Our Hardened Hearts Jeremiah 7:26-28

During my quiet time this morning.. i was noticing a part of my heart that was hardened towards God's word. So I talked to God about it. It required an act of obedience that needed to be done right then. It was just a little thing.. but I did not want to do it. Okay, I will go ahead and share what it was. I am sitting in my chair in the family room during my quiet time. The room was in disarray. It wasn't that bad. But I felt like God was prompting me to take a second to pick it up. I had a poor attitude.. and I did not want to pick it up. because it was left this way last night by the kids... So I wrestled around with that while I continued time in m devotional time. The subject of picking up the room kept coming up. Well, I finally got up and picked things up.. that took all of one minute. I sat back down in my chair.. and something had changed in me. A lightness came over me. As I thought on this and what had just happened.. I thought to myself.. wow.. just by being obedient,the love of God flooded my heart and my hardened heart was softened. But that didn't seem to last long. Some other stinking attitudes rose back up in my heart. I questioned God about that. How could my heart be softened one minute and then the next minute be hardened again. This is what I believe God shared with me.
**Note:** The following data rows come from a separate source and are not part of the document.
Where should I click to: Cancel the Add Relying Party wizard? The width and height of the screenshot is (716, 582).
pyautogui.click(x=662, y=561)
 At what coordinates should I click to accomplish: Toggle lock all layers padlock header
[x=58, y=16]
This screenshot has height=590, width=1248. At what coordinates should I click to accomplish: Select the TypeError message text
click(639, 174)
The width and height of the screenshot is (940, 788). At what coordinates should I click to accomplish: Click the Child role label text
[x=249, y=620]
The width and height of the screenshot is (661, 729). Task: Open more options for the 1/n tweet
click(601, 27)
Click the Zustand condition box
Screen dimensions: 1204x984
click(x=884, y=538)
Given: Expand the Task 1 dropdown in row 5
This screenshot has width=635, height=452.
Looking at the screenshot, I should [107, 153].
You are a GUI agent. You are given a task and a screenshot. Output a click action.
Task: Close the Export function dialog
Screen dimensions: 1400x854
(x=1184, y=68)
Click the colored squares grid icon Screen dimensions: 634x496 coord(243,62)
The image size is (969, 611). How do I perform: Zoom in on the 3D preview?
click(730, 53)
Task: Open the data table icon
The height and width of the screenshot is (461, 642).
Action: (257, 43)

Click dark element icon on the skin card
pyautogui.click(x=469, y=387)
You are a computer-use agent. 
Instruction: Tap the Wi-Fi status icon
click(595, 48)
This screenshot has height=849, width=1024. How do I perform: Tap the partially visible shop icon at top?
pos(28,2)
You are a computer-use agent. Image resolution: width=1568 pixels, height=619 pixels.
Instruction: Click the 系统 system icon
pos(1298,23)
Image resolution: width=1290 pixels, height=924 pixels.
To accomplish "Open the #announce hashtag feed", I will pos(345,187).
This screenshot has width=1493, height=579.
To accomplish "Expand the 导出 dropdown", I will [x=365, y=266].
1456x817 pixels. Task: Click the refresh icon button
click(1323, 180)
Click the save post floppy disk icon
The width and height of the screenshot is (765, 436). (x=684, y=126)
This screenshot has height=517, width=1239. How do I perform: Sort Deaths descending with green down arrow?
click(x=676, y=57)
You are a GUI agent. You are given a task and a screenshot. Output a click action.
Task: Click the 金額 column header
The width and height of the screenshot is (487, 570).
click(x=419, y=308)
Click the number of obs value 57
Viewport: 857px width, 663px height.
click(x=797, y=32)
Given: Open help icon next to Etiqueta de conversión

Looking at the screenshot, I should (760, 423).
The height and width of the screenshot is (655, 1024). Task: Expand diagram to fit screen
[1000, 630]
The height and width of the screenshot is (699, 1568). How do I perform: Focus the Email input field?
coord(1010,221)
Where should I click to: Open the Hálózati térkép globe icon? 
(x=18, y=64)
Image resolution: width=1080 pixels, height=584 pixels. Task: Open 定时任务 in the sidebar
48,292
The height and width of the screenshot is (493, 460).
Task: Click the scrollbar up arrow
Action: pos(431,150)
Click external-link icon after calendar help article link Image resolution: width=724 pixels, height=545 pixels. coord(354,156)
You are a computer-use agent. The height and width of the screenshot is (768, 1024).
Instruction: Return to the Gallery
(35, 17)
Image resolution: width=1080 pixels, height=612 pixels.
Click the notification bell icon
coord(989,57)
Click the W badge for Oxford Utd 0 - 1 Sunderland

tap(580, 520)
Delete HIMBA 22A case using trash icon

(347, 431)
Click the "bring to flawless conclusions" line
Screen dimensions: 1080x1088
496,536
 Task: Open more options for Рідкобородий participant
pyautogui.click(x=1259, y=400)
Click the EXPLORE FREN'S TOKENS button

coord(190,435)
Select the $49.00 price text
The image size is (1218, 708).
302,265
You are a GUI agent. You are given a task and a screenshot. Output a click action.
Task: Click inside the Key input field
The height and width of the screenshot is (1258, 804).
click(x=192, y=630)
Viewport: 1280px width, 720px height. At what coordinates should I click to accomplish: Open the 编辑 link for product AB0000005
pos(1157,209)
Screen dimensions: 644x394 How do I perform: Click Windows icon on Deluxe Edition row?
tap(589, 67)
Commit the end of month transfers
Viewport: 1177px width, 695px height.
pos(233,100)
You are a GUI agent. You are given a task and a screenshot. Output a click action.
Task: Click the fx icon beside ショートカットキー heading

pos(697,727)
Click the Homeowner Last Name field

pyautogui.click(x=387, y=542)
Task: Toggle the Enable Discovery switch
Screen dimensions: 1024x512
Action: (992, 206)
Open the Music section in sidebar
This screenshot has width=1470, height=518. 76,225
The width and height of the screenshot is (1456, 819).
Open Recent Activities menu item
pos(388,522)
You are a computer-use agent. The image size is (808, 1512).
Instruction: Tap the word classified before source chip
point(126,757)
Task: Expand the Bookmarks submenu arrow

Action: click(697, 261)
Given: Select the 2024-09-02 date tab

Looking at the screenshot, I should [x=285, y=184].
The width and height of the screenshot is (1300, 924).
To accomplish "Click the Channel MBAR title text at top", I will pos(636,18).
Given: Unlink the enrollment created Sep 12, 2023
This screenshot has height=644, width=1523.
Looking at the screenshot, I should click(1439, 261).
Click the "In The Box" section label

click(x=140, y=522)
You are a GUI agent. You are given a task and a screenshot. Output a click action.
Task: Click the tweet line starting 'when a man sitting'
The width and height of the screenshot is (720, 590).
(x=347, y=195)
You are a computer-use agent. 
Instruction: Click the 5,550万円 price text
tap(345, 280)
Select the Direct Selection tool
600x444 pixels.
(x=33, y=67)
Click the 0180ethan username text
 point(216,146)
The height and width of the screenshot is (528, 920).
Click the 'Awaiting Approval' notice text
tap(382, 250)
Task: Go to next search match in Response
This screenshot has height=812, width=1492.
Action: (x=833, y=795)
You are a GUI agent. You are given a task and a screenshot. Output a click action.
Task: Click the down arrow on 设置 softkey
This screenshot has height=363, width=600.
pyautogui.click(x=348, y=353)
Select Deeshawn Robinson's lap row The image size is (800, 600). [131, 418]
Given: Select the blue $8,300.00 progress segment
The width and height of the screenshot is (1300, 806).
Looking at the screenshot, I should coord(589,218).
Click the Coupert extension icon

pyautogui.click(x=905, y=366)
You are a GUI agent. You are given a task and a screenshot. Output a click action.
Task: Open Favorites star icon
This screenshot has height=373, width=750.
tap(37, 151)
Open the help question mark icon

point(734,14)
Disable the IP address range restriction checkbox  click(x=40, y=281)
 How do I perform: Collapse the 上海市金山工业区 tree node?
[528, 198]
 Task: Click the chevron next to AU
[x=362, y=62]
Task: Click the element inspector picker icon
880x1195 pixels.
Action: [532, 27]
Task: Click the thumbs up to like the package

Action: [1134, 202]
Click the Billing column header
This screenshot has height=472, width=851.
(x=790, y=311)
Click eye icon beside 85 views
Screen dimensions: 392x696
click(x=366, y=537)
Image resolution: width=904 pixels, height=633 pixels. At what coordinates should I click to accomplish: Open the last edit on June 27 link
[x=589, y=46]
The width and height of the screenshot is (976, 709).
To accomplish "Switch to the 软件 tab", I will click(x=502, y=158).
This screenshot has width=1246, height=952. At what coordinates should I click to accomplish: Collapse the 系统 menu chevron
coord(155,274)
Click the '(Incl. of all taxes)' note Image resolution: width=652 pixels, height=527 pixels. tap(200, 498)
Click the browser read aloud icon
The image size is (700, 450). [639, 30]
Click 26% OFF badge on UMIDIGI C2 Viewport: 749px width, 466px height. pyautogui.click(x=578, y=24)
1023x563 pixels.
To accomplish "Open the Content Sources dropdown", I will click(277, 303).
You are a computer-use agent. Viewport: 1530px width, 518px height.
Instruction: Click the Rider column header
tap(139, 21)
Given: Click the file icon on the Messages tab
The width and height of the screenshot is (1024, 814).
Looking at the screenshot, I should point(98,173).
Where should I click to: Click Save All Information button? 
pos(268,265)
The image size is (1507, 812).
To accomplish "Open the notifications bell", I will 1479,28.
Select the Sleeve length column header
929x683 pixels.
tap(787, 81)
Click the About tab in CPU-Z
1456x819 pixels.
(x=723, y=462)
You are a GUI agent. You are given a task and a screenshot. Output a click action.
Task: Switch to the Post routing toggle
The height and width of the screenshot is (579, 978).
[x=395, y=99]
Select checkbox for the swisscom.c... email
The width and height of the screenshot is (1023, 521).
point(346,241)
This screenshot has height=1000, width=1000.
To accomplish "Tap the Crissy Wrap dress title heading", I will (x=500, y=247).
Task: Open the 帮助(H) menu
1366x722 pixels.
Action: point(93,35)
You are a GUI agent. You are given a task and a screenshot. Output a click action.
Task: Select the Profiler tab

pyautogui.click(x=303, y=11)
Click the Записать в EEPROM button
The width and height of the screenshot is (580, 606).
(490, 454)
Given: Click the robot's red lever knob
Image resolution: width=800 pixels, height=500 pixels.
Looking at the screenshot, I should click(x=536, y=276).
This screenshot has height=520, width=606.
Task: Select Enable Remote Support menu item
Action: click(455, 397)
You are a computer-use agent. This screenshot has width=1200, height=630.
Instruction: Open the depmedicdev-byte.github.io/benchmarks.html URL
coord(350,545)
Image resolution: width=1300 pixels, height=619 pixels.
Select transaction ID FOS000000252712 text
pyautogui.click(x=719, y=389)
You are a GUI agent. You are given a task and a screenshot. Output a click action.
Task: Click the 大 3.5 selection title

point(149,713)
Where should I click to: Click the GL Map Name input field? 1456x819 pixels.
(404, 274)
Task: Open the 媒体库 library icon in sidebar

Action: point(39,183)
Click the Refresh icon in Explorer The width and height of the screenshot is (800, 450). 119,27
That our hearts are not softened by just one act of obedience or one exposure to His love. What we think is softening at that point is ust a washing over our hearts of God's love. It takes constant exposure to God's love in order for our hearts to be softened. Recently, most of our country has been going through a drought, including where I live. Our ground around our house has gotten extremely hard from the lack of rain. Last week we had a deluge of rain. But it did not soften up the ground. It will take regular rain fall in order for the dirt to soften up again. This is just like our hearts. We can go to church weekly, hear the word, and go home and still not be changed. We need to frequently be exposing our hearts to God's love and His word in order for our hard hearts to be and stay softened. So, I challenge you and myself to frequently get into God's presence. Experience His tangible love regularly. Let it soften your heart and keep it pliable. You'll be glad you did Be blessed!